Not a t-mobile customer nor in the US so can’t say I have much experience with their process to know if it’s “secure” or not. But the command to request a support code could trigger a code to be generated, salt and hash it (yeah I know hashing a 4 digit pin is pointless if their validity was longer than say 30 mins as you would have to breach and call up right away), stored an a DB along with the salt and not be displayed to the CS agent. When you call they then ask for the pin, enter it into their system and their system could then validate the pin entered by the CS agent by adding the salt and hashing and comparing what’s in the DB.
After a valid pin has been entered or X invalid tries by the customer service agent the customer needs to request another support pin.
Now this doesn’t doesn’t mean that the transmission of SMS is 100% secure but as they operate the network they could be in a much better place to validate that a request came from and was delivered to a phone and sim on their network (if the customer is on network and not roaming, but would be a bit of a shit customer support experience if you could only get support on network).
Just saying that the one time, limited lifespan support code system can be done securely so let’s not throw them under the bus just yet.
Edit: Using support pins delivered to the phone should only be treated as proof of being in possession of the sim and not proof of being the account holder.

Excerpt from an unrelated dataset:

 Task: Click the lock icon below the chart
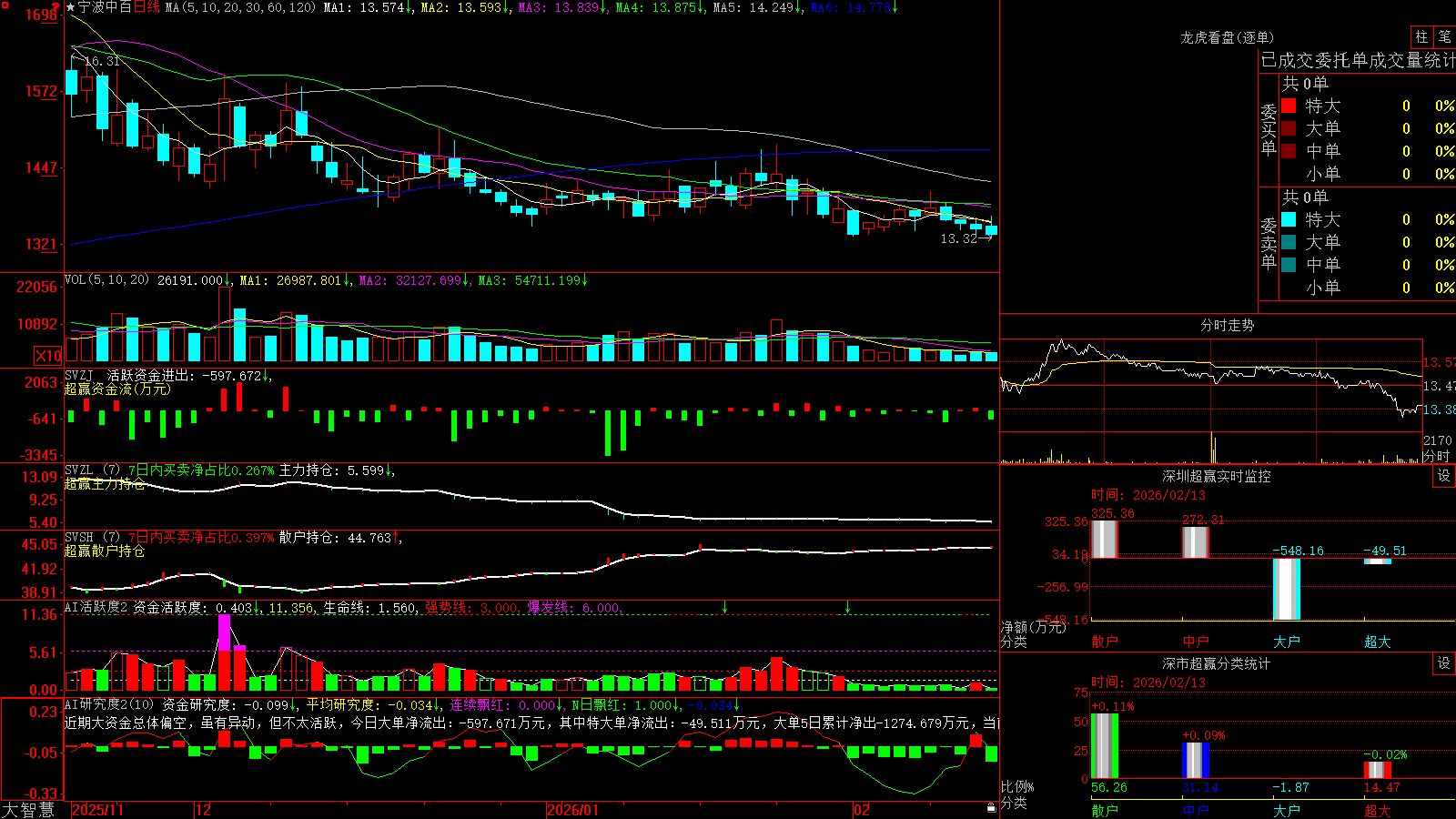pyautogui.click(x=992, y=807)
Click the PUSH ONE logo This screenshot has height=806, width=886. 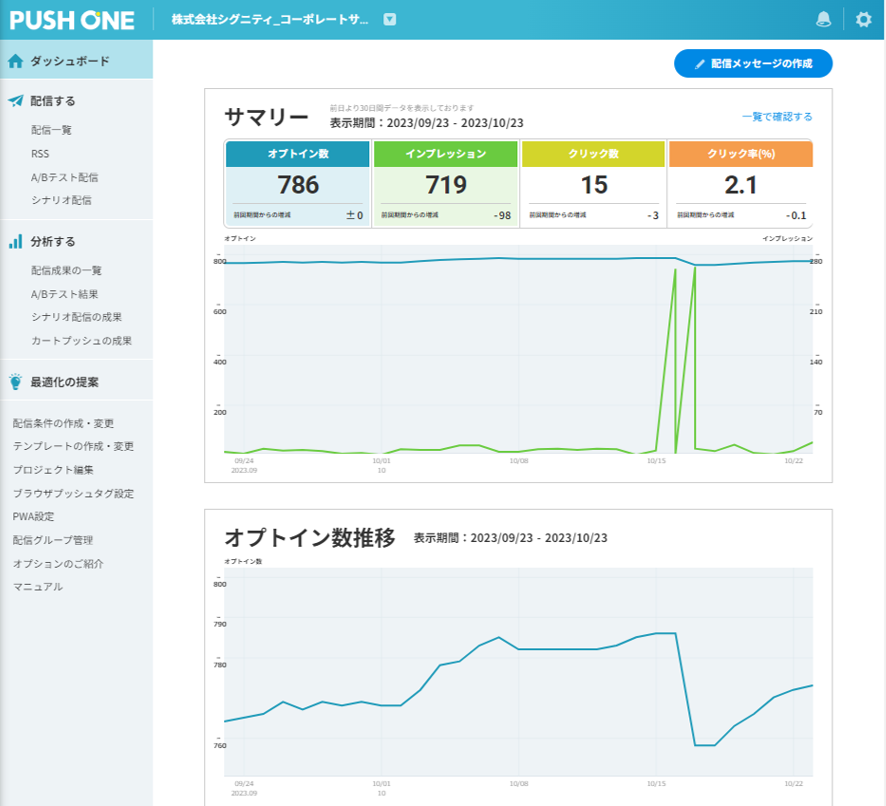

I'm wondering. Why would encrypting the password be any more worse than hashing ? If the private key of encryption is well kept, I don't see why they couldn't do that.
I understand though that no one being able to know the password except the user is utmost security, but why not encrypting it ?
Long story short, an encrypted password can be decrypted. There is no reasonable scenario here under which this is preferable to a non-decryptable hash. This creates a scenario where the only possible outcomes that are added involve security breaches of password texts.
Presumably the application that accesses encrypted passwords in the database also has the decryption key close at hand. So if that application is compromised the attacker has access to both the encrypted data and the key to decrypt it. If the password is just stored hashed there is no way to directly decrypt it, you can only verify that a clear text string matches the hash. I'm not sure how relevant it is these days, it seems like there's enough CPU / GPU power that any password that's short enough to be practical can probably be cracked from it's hash quickly.
Because they do not need it for the task at hand. Password security has clear best practices which are also simpler to implement than encryption. The very fact that someone can somehow read your password is a breach of privacy.